Clustering & Cell Annotation
Okay, so this is where single cell analysis starts to rear its head. First off, conventional cell markers as used for flow/IHC don't always translate well to single cell analysis simply because RNA =/= protein. In addition, certain genes are seemingly more susceptible to drop out than others. CD4 is a notable example of a great surface marker that is more or less useless as a marker in single cell RNA-seq. This highlights the risk of attempting to use only one (or two or three) markers to assign a cell type, as it's quite common for markers to bleed over between clusters as you've observed yourself. This isn't to say that you can't annotate your clusters/cells manually, just that it isn't always so simple as most published papers make it seem with their clean, clearly defined clusters. Between you and me, plenty of published works have annotations that are mildly (or sometimes wildly) inaccurate, particularly for less well-defined cellular subtypes. It takes domain expertise and quite a bit of swimming in the data to properly annotate cells with only a few markers and even then it can be subjective.
A more robust, and generally easier, method is to utilize previously published datasets as references. This can be as simple as scoring each cell for cell type-specific gene signatures derived from previous bulk or scRNA-seq studies. Preferably from more than one of them. Generally, these use many more markers and make it more obvious as to the dominant cell types within each cluster. There are also correlation-based approaches that use reference datasets containing purified bulk or annotated single cell RNA-seq data to automatically assign a cell type to each cell based on similarity to the reference dataset cell types. SingleR is one such method that takes this approach.
There are no hard and fast guidelines for QC filtering, as what's appropriate can vary drastically between cell types and runs. Again, there are multiple methods for this. You've tried the most simple - fixed, arbitrarily chosen thresholds. This approach can work fine, but it's also risky. At minimum, it has to be adjusted on an experiment by experiment (or even sample by sample) basis, which is inconvenient, time-consuming, and subjective. At worst, it can flat out remove biologically interesting populations that tend to express more genes or have a few more mitochondrial reads.
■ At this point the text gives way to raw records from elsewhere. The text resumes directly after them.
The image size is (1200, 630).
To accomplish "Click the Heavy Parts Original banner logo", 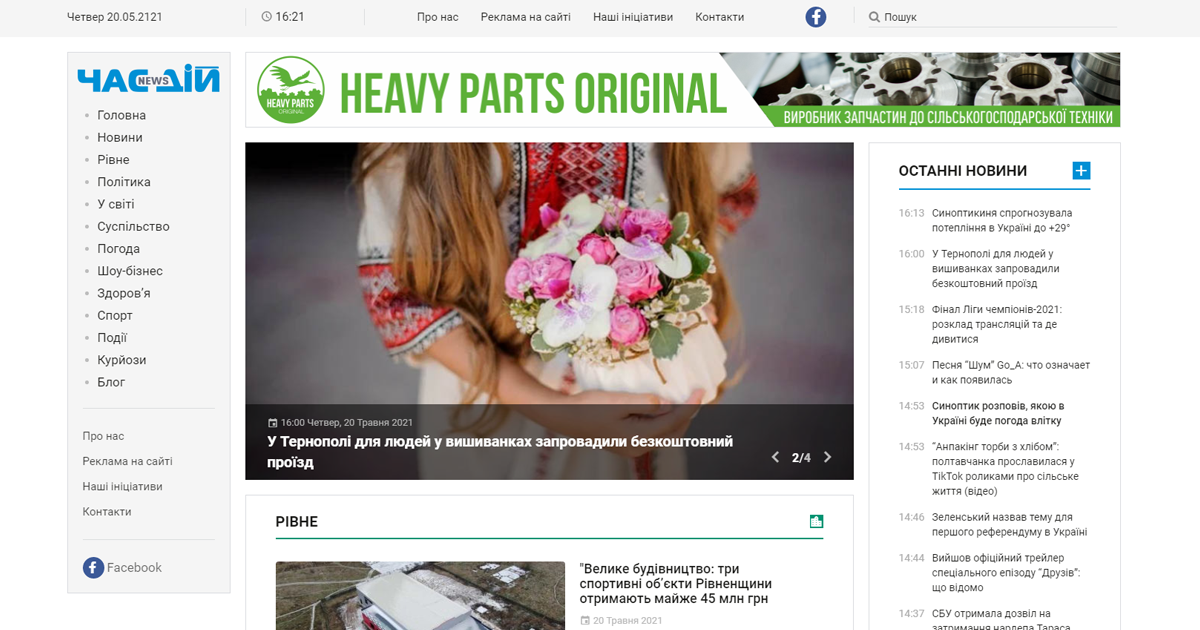I will pyautogui.click(x=290, y=90).
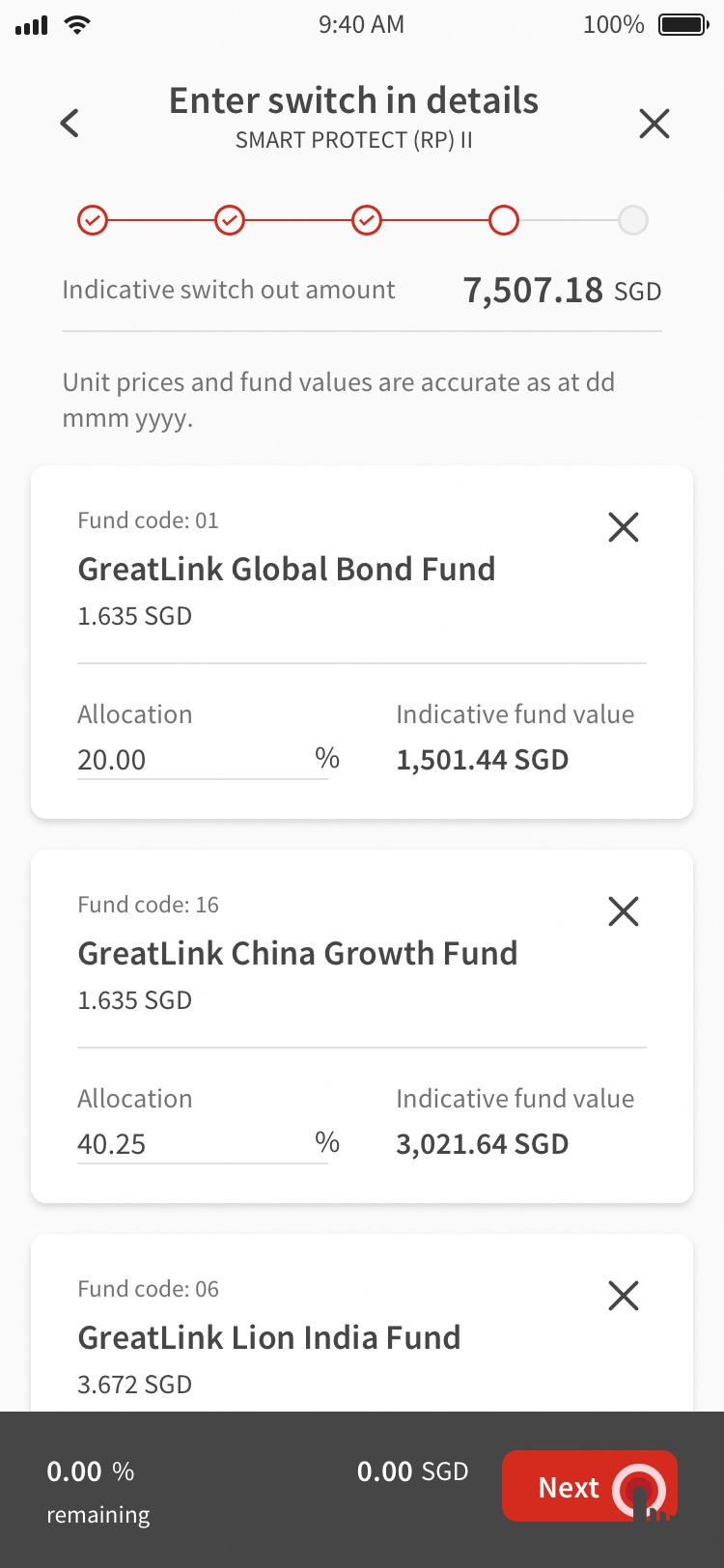This screenshot has height=1568, width=724.
Task: Tap the Wi-Fi icon in status bar
Action: pos(76,25)
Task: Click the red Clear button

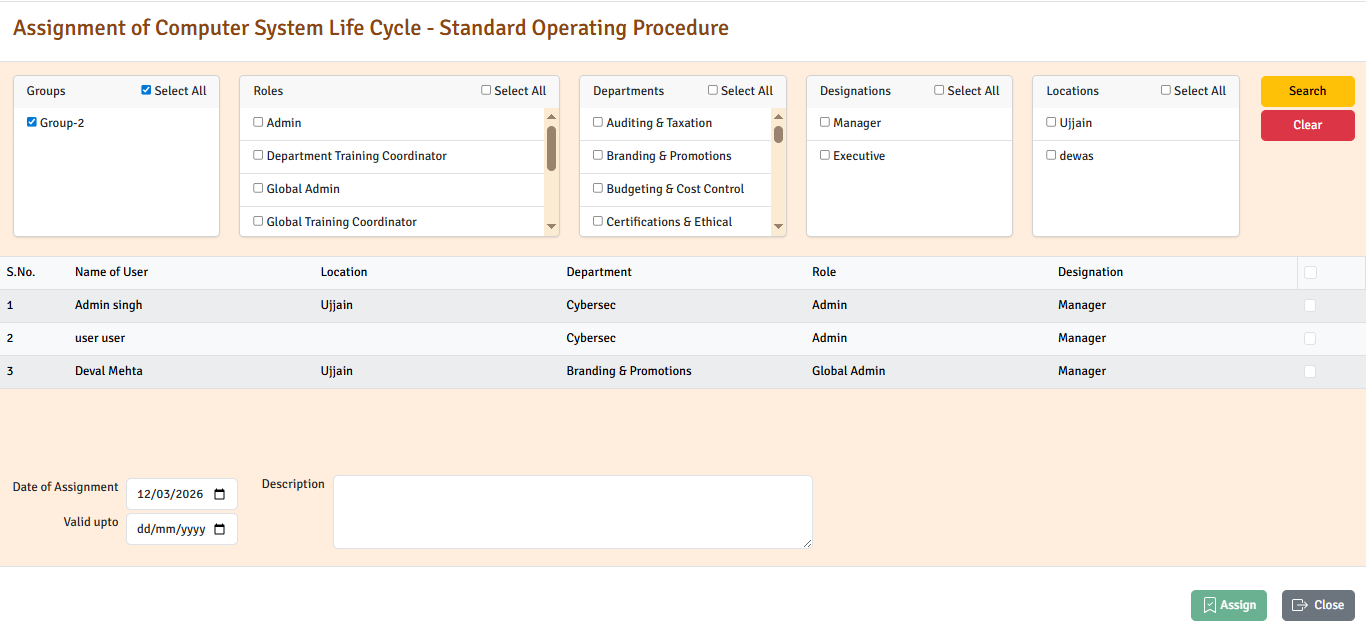Action: (x=1307, y=125)
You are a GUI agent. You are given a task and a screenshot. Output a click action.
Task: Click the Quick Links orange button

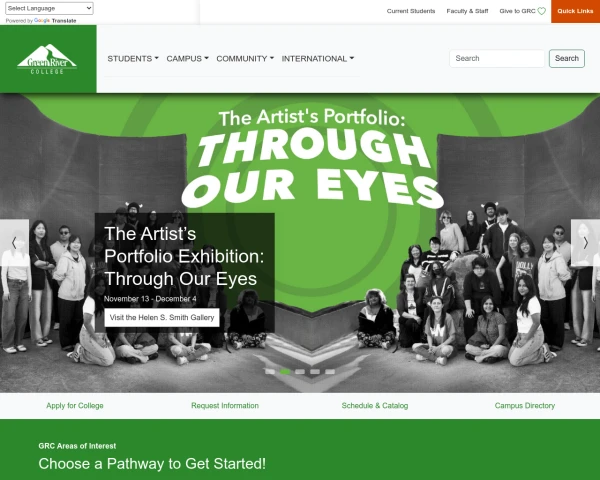pyautogui.click(x=575, y=11)
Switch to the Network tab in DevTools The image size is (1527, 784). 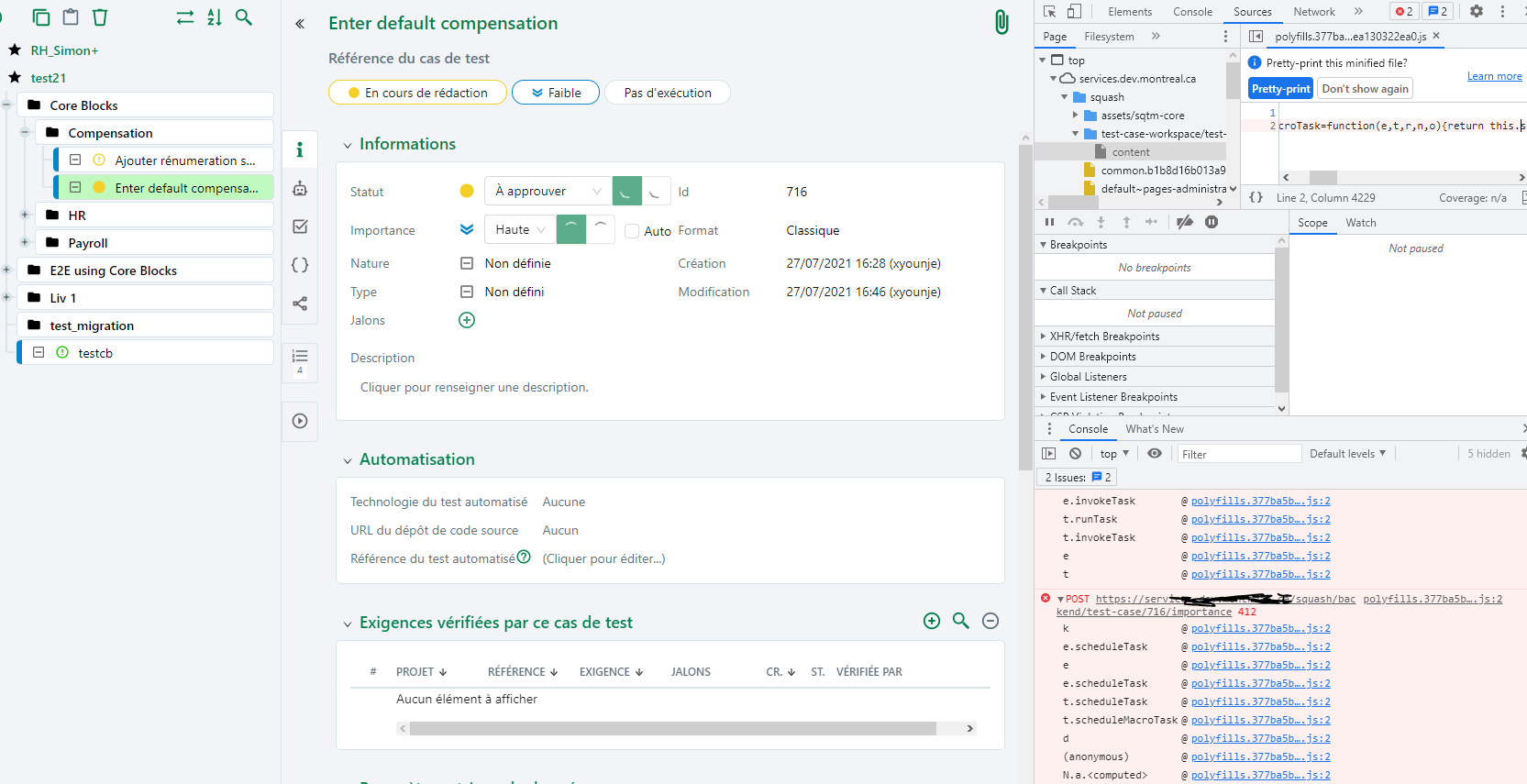[x=1313, y=12]
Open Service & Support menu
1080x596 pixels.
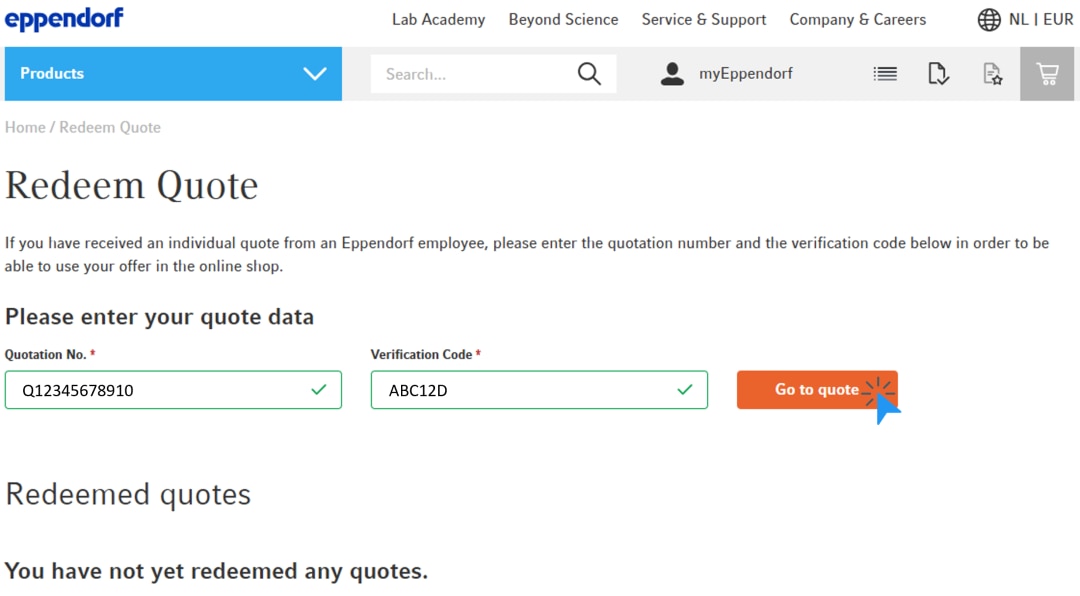tap(704, 20)
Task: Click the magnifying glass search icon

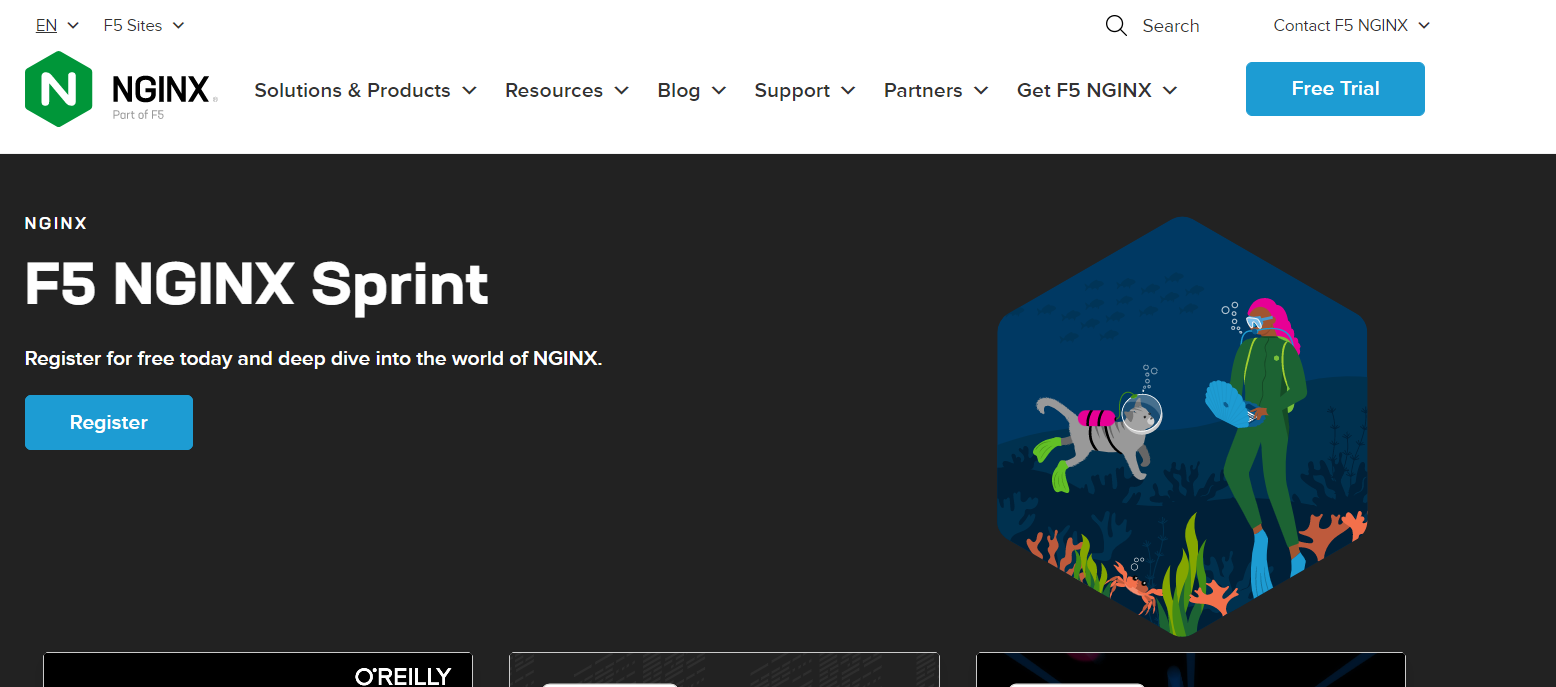Action: tap(1116, 25)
A more nuanced approach is to use adaptive thresholds that identify outliers for each QC metric, with the assumption that most cells are healthy. Even this approach can be biased for certain subpopulations that biologically tend to have fewer/greater numbers of cell expressed, higher mitochondrial read %, etc. Figure 3 from the pipeComp paper has excellent examples of this in real data. In theory, the safest approach would be to use a quick clustering method and use adaptive thresholds for each cluster, and then remove any clusters of blatantly dead/dying cells. But depending on the data, such an approach may well be unnecessary.
In addition, if you are not performing any type of doublet removal, I highly recommend doing so.
Lastly, you appear to be a newcomer to single-cell RNA-seq, and I can't recommend the Orchestrating Single Cell Analysis book enough. It is a veritable gold mine of information and code examples from true experts. Though it uses packages from Bioconductor for analysis, the information is applicable to other packages (Seurat, scanpy, etc) just as well.